# 60's rock rarely heard anymore



## BlunderWoman (Feb 9, 2016)




----------



## SeaBreeze (Feb 9, 2016)

Always liked Itchycoo Park!   Here's a real old one hit wonder, I think some may remember.

Walkin' My Cat Named Dog - Norma Tanega


----------



## SeaBreeze (Feb 9, 2016)

Psychotic Reaction - The Count Five


----------



## BlunderWoman (Feb 10, 2016)

wow Seabreeze thanks. I never heard either of those


----------



## FazeFour (Feb 10, 2016)

I avoid "Oldies" radio stations anymore....because the oldies are from the 80s and 90s!!

>sigh<


----------



## Butterfly (Feb 13, 2016)

FazeFour said:


> I avoid "Oldies" radio stations anymore....because the oldies are from the 80s and 90s!!
> 
> >sigh<



Yeah, I know the feeling.  Depressing, isn't it?


----------



## Karen99 (Feb 13, 2016)

Data extract
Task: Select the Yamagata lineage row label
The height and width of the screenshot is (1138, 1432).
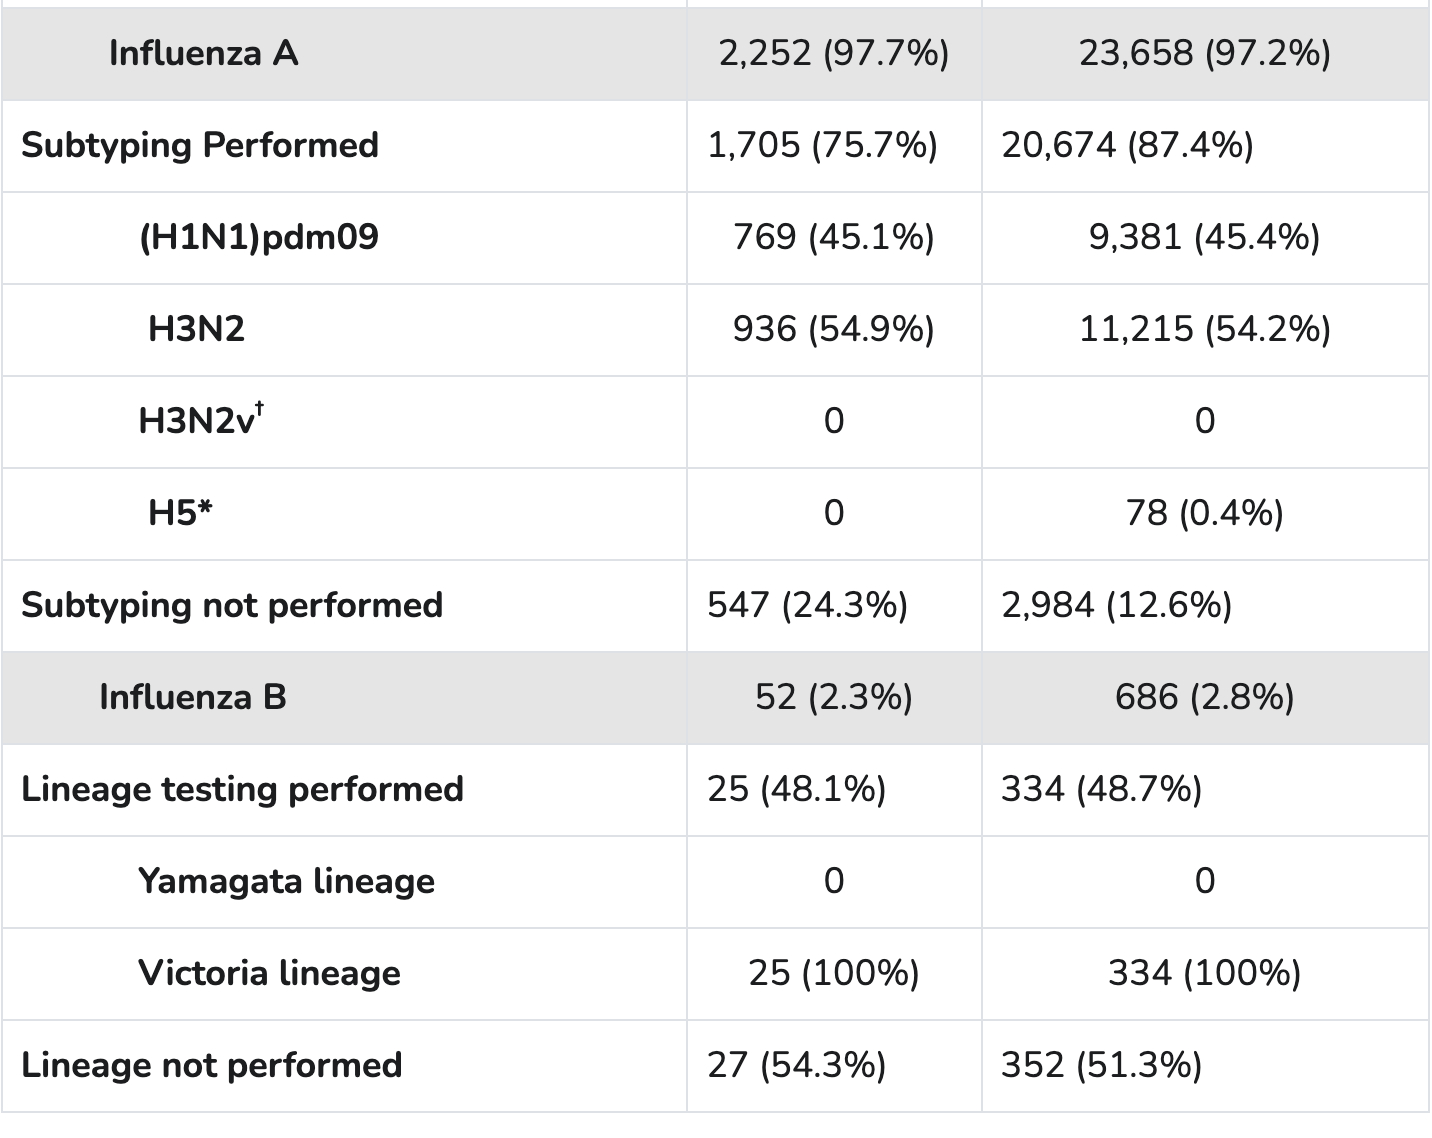Action: tap(286, 881)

Your objective
Answer these questions about the forum thread on 60's rock:
1. Which artist is named with the song "Walkin' My Cat Named Dog"?
2. Which band is named with "Psychotic Reaction"?
3. According to FazeFour, which decades are the oldies on "Oldies" radio stations from?

Complete answer
1. Norma Tanega
2. The Count Five
3. The 80s and 90s